> _Exercise_: Rewrite the rows below, changing "Quantity" to "Unit Price" and keeping everything else the same. Leave out the pictures.

□ □ □ □ □ □ □

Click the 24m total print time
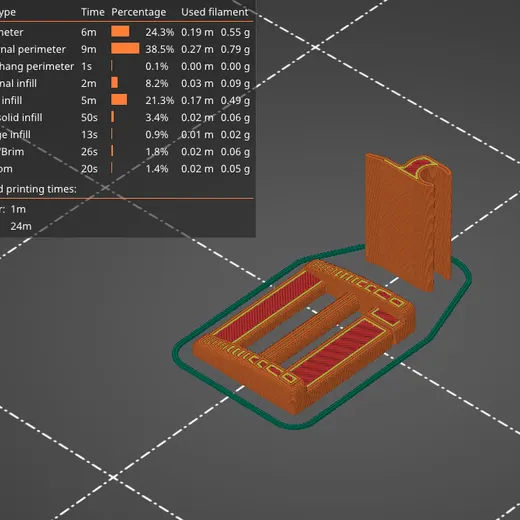[21, 226]
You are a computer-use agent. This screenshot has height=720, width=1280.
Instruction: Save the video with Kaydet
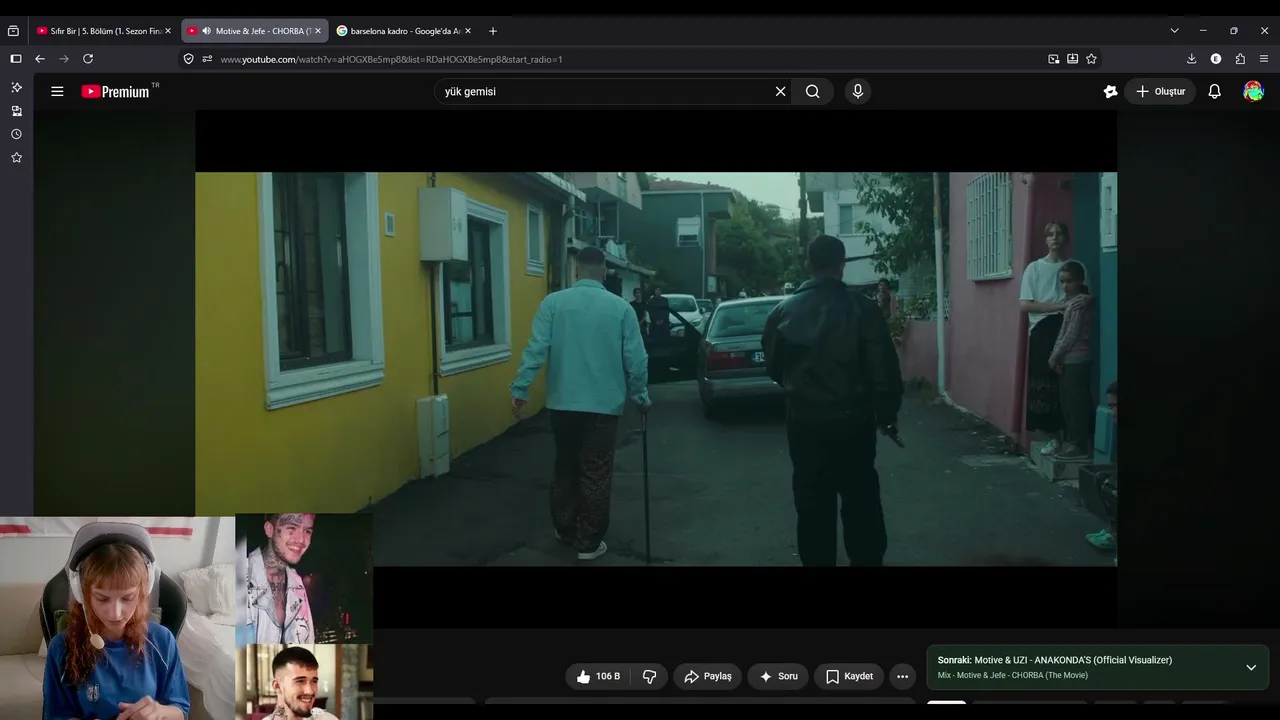click(849, 677)
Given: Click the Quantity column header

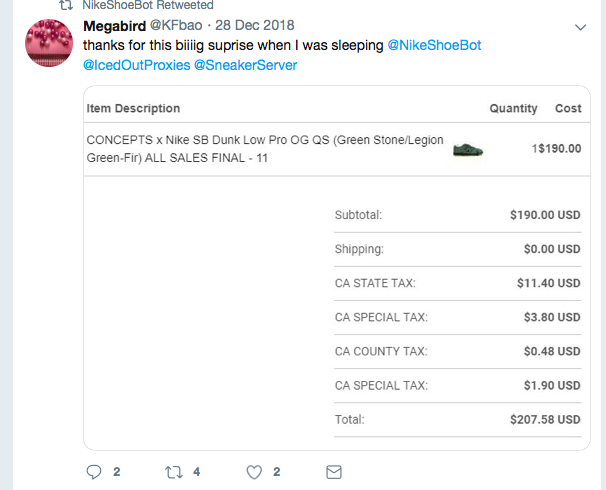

□ □ □ □ □ □ □

> _Exercise solution_:
Click the 24m total print time
[21, 226]
You are a computer-use agent. This screenshot has height=720, width=1280.
Instruction: Save the video with Kaydet
click(849, 677)
Given: Click the Unit Price column header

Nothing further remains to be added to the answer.